For the record, I don’t think this is an easy mental leap to make. Maybe you need some time to properly grieve the life you didn’t get to have. To mourn the version of yourself who was born with a body like Cindy Crawford, and had more dates than you knew what to do with. Bury that girl and visit her grave whenever you need to. Then, summon up the courage to say: Fuck it! I’m going to do my best to find a way to make my situation bearable, to build a rich and fascinating life, even if it doesn’t look like what I originally envisioned. To fiercely advocate for my own happiness and sense of purpose. To risk being ugly and loveless and enjoy myself anyway.  

I don’t know what a good life looks like to you. Spending more time with friends? Getting obsessed with some arcane and esoteric point of historical religious dogma? Seeing the world? Making big ass quilts? Maybe you’ve been so bogged down by what you haven’t had, you’re not sure what you actually want. If so, make it your job to find out.

There are plenty of miserable people in relationships, and plenty of happy single people. There are hauntingly beautiful women who are killed in their 20s by jealous partners, and odd-looking individuals with unquenchable reserves of joy and enthusiasm in their hearts. Nothing lasts forever, good or bad. Healthy people can become sick. Beautiful people can become ugly. Death comes for us all in the end. 

I’m sure there are many people in your life who would say they think you’re beautiful, but I won’t belabour the point because this is not a body positivity workshop. What I’m trying to say is, even if you are “ugly” it’s not the end of the world. Your body doesn’t have to be a perpetual well of shame and misery. It can simply be the dull but serviceable station wagon you use to haul your soul around in. 

Sometimes, when you’re stuck bemoaning the circumstances of your life, it can help to stop for a moment and think about the staggeringly vast diversity of human experiences, everyone who has ever drawn breath on this planet. Peasants, kings, monks, babies who drowned in swimming pools, heretics burned at the stake, Victorian leech doctors, Kenneth Branagh, the second worst warrior in Genghis Khan’s personal army, the woman at the supermarket with the Flintstones tattoo, Rod Stewart’s mum, the 56-year-old blacksmith from Norwich doing Meatloaf on Stars in Their Eyes. We are all hostages of fate, beholden to biological and historical circumstances beyond our control. It is not fair, and it cannot be helped. People may not have the same problems as you, but there are infinite reservoirs of misery and joy in this life, and not all of them are written plainly on people’s faces. 

What do we do, when we’re dealt a shitty hand?
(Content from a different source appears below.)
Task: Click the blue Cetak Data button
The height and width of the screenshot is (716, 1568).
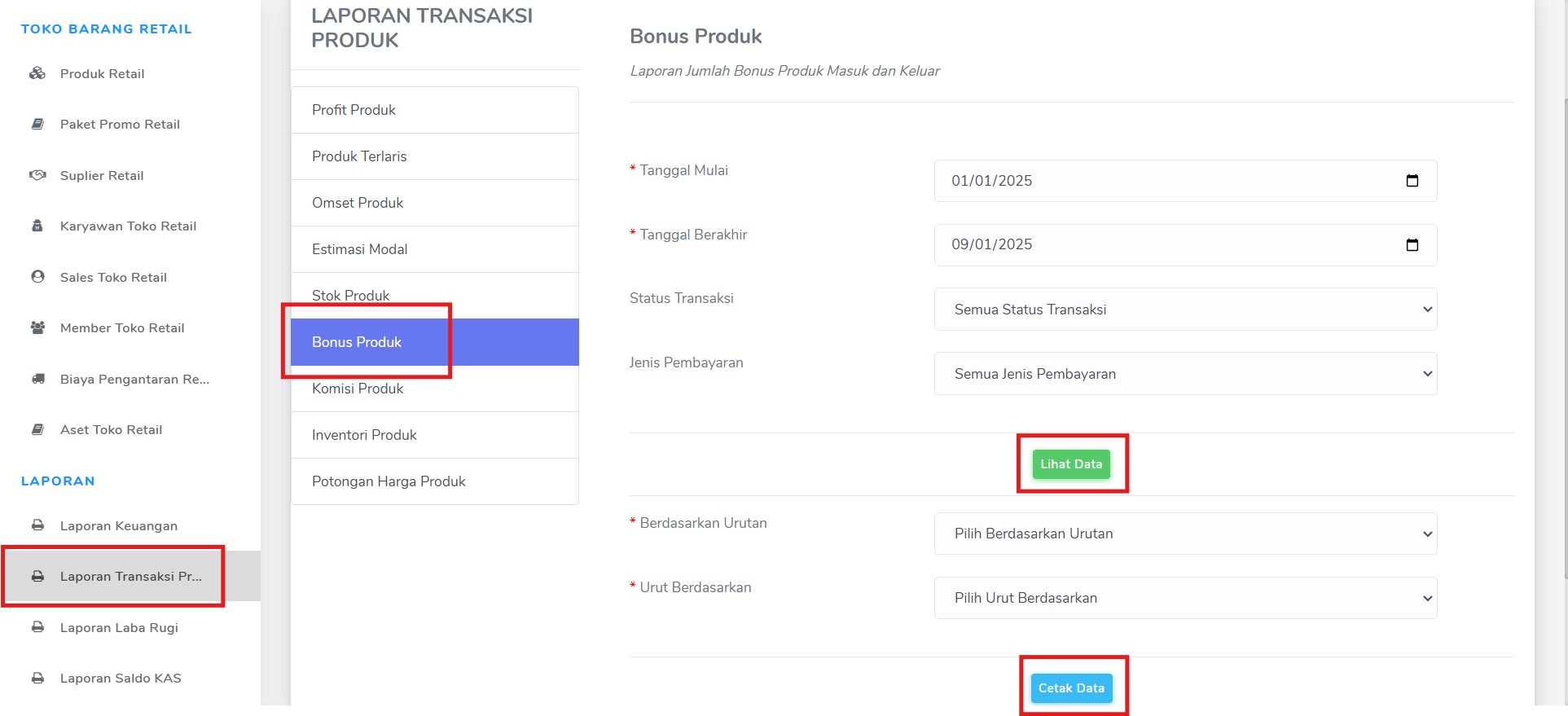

I think all you can do is grieve your losses, and then use every ounce of creativity, resilience and self-compassion at your disposal to find a way to rise to meet the challenge of your life, like it’s a question you were born to answer. 

I hate to be that person, but the paradox is real: if you can build an amazing life, it might make it easier to find love. But even if you do, and love doesn’t come, at least you’ve had an amazing life.

It might take you a lifetime to find some measure of acceptance and peace. But don’t waste your life mourning the person you might have been. Take up the problem of your life as if it were a challenge not a punishment, and see what happiness you can wring from it.